--- Activity list ---
(1) In the post about pg_notify and cache invalidation, what must a cache support in order to be used with the /cache package?
(2) According to the post about pg_notify and cache invalidation, why does the current setup end up invalidating the same cache multiple times?
(3) Carry on the post about pg_notify and cache invalidation from the point where it stops.
=== Extract provided ===
NOTE BUG: In the current setup, when we use pg_notify, it sends notifications to all the backend instances you have running. This means you'll end up invalidating the same cache multiple times because each backend instance listens to the event separately. It might be okay to invalidate the cache several times, but if you're using this for something like sendWelcomeEmail, it could be a problem. Don't worry, my solution will fix all these issues for you.

Here's the solution I came up with in the end:

  1. https://jsr.io/@panth977/tools - This lets us set up Pub/Sub for calling internal functions.

  2. https://jsr.io/@panth977/functions - This helps us define functions with zod input/output schemas and wrappers. It makes our code more consistent and easier to read.

  3. https://jsr.io/@panth977/cache - An abstract wrapper with a bunch of hooks for single object caching, multiple object caching, collection caching, and more. (You'll need a cache that supports key → value and key → hash (field → value))

  4. https://jsr.io/@panth977/cache-redis - A Redis adapter for the /cache package.

Let's tackle the rest step by step.

  1. Let's use Pub/Sub from /tools (we'll be using zod as the schema validation library).
const zUSER = z.object({
    ID: z.number(),
    NAME: z.string(),
    // ...
})
const zEvent z.enum(['INSERT', 'UPDATE', 'DELETE'])
function zChanges(schema) {
    return z.object({ event: zEvent, old: schema.nullable(), new: schema.nullable() });
}
const TablesChanges = {
    // from @panth977/tools
    USERS: TOOLS.CreatePubsub(zChanges(zUSER))
}

async function onPgChanges() {
    client.on('notification', function (msg) {
        if (msg.channel !== 'internal_change') return;
        try {
            const data = JSON.parse(msg.payload);
            await TablesChanges[data.table].publish(data);
        } catch (err) {
            console.error('Err in internal_change notification:', err)
        }
    })
    await client.query(`LISTEN internal_change`)
=== Records supplied ===
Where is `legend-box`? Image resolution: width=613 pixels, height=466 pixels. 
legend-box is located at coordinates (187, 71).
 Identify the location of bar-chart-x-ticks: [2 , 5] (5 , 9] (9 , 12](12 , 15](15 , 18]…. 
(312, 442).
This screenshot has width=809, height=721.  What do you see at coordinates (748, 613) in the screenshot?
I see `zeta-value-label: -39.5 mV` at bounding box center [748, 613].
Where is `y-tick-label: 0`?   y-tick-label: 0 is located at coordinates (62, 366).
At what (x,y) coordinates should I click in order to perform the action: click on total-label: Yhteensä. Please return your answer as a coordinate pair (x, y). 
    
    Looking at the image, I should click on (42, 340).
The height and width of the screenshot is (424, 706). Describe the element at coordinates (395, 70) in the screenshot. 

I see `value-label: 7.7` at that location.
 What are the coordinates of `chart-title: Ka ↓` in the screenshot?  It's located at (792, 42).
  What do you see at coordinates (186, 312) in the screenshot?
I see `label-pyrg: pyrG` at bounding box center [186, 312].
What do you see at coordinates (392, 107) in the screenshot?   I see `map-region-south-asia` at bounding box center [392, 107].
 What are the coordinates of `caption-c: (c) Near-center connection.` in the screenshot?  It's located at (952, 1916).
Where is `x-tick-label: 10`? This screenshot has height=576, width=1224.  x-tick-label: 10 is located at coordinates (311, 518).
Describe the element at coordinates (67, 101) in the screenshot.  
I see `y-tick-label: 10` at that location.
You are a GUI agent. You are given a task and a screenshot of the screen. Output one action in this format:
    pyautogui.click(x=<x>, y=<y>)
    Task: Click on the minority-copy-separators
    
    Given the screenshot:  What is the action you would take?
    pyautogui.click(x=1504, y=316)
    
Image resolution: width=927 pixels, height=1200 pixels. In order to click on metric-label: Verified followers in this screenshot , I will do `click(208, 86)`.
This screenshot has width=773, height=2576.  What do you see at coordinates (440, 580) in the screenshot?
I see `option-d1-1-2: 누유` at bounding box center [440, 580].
===
--- Exercise answers ---
(1) It must support key → value and key → hash (field → value).

(2) pg_notify sends notifications to all the running backend instances. Each instance listens to the event separately, so each one invalidates the same cache.

(3)
}

TablesChanges.USERS.subscribe((msg) => msg.old && getUser.invalidate(msg.old.ID));
const getUser = CacheFunc(function (userId) {
    const result = await (...) // do some db call
    return result;
}, (userId) => `USERS:${userId}`, 3600 * 24);
TablesChanges.USERS.subscribe((msg) => msg.old && getUserWithFewColumns.invalidate(msg.old.ID));
const getUserWithFewColumns = CacheFunc(async function (userId) {
    const result = await (...) // do some db call
    return result;
}, (userId) => `LIGHT_USERS:${userId}`, 3600 * 24);

Perfect, this lets us directly subscribe to our changes without needing a middle function like onUserChange.

  1. Let's use /cache. It already has the code abstracted with CacheFunc for Single Object and Multiple Object outputs, as well as Single Collection (and even Multiple Collection for those tricky situations).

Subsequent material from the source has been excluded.